La posición fue expresada esta semana por altos funcionarios del Kremlin, después de que el petrolero ruso Anatoly Kolodkin llegara al puerto de Matanzas con unas 100.000 toneladas de crudo, en la primera entrega importante a Cuba en casi tres meses.
El viceministro ruso de Relaciones Exteriores, Serguéi Riabkov, declaró el 1 de abril a la agencia estatal TASS que Moscú seguirá asistiendo a La Habana por razones humanitarias y por considerar a Cuba uno de sus aliados más cercanos en el Caribe.
“Simplemente no tenemos derecho a abandonarles a su suerte. Continuaremos ayudando a Cuba basándonos sin dudas en criterios humanitarios, pero también partiendo de la comprensión de que Cuba es nuestro socio más cercano y fiable en la región del Caribe”, afirmó el funcionario.
El portavoz del Kremlin, Dmitri Peskov, también sostuvo que Rusia tiene la obligación de no dejar solos a sus “amigos cubanos”.
El cargamento llega en medio del colapso energético
La declaración de Riabkov se produjo tras la llegada del Anatoly Kolodkin a Matanzas con cerca de 700.000 a 730.000 barriles de crudo, un volumen que representa el primer alivio relevante para Cuba desde que se interrumpieron los despachos regulares de petróleo hace unos tres meses.

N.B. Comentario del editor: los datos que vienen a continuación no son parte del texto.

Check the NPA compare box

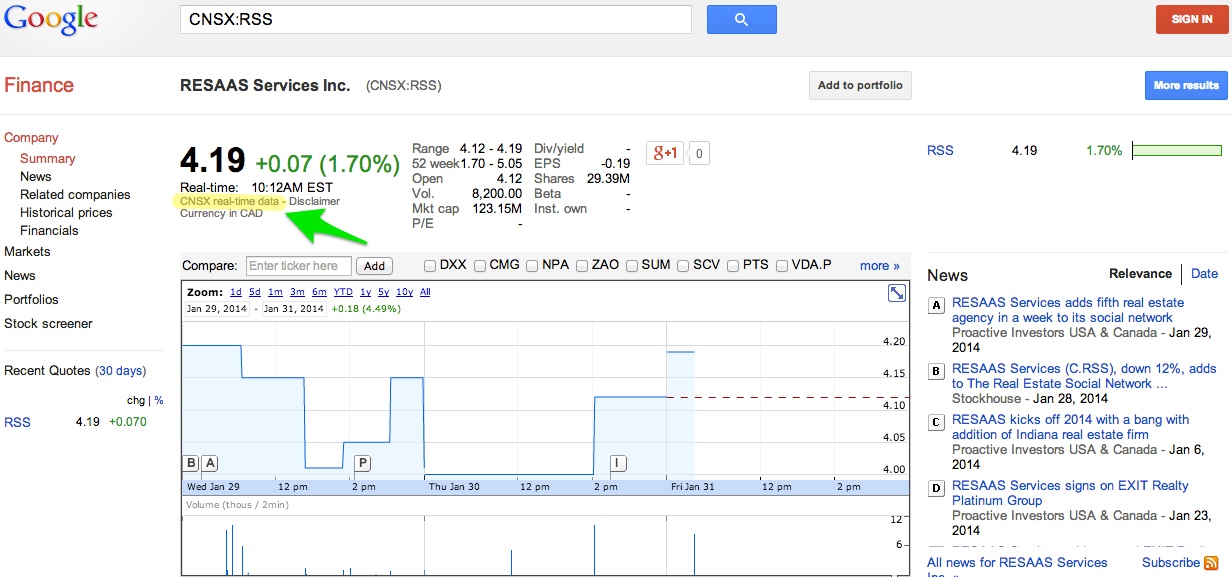(532, 266)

El envío también tiene una dimensión política. El Anatoly Kolodkin pertenece a Sovcomflot, naviera rusa sancionada por Estados Unidos, la Unión Europea y el Reino Unido por su vínculo con la logística energética de Moscú. Pese a ello, Washington permitió la operación al considerarla una excepción humanitaria.

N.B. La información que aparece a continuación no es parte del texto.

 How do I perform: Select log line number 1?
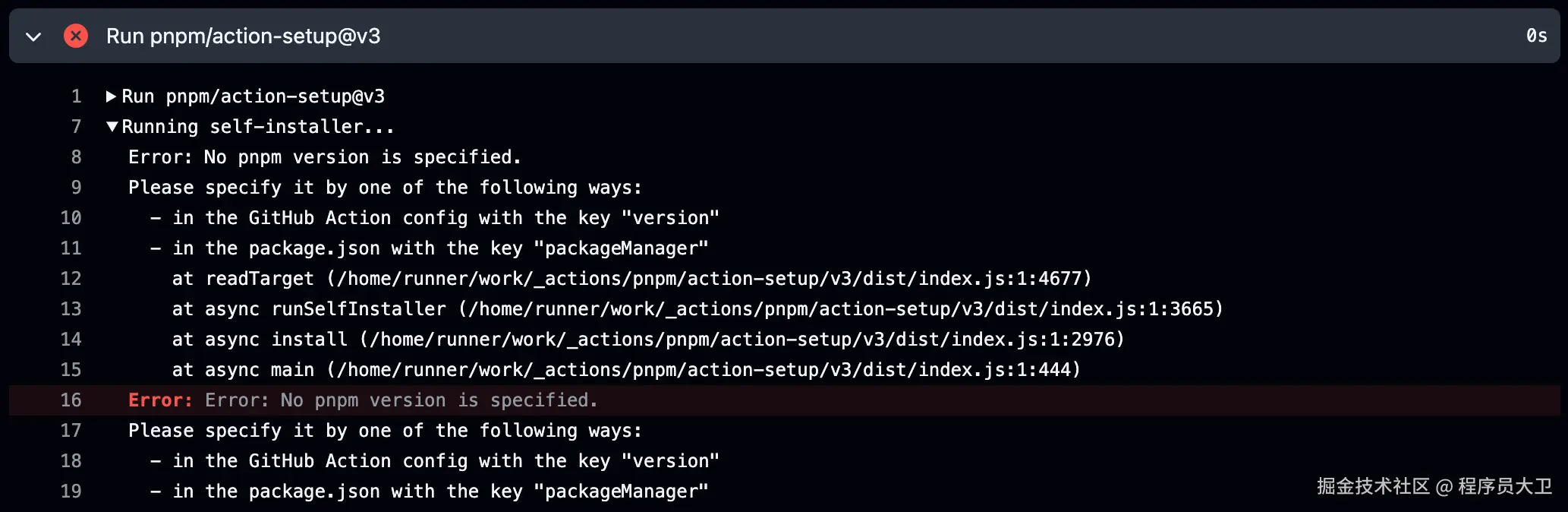tap(76, 96)
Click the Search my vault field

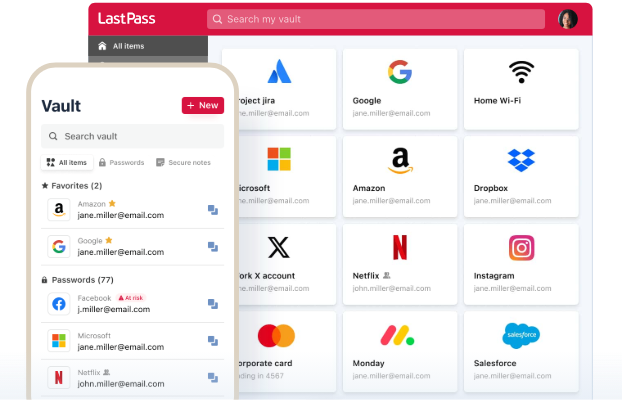(376, 19)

La portavoz de la Casa Blanca, Karoline Leavitt, subrayó el 30 de marzo que la decisión no implica un cambio de política y que futuros cargamentos serán evaluados caso por caso.
El designado presidente de Cuba, Miguel Díaz-Canel, agradeció públicamente a Rusia, a Vladimir Putin y a la tripulación del buque, aunque reconoció que el cargamento no bastaría para resolver la crisis acumulada.
De acuerdo con Reuters, el petróleo tardará entre 25 y 35 días en ser procesado y distribuido, por lo que el alivio no será inmediato. Parte del crudo sería refinado para obtener fueloil, diésel, gasolina y gas licuado, productos clave para sostener la generación eléctrica y algunos servicios básicos.
En cuanto al segundo cargamento de petróleo prometido a la Isla, Tsiviliov vinculó el embarque a la voluntad del Kremlin de sostener a su aliado en medio de la presión estadounidense.
En esa misma reunión participó Óscar Pérez-Oliva Fraga, viceprimer ministro y titular cubano de Comercio Exterior e Inversión Extranjera, quien presentó a empresas rusas propuestas para ampliar la cooperación en el sector energético.
Aunque el oficialismo cubano ha intentado exhibir la llegada del petróleo ruso como prueba de la solidez de sus alianzas, los propios datos disponibles muestran que el alivio será temporal, pues podría equivaler a solo unos diez días de diésel.
Por ahora, el régimen castrista recibe una bocanada de oxígeno desde Moscú, pero no una solución permanente a su problema.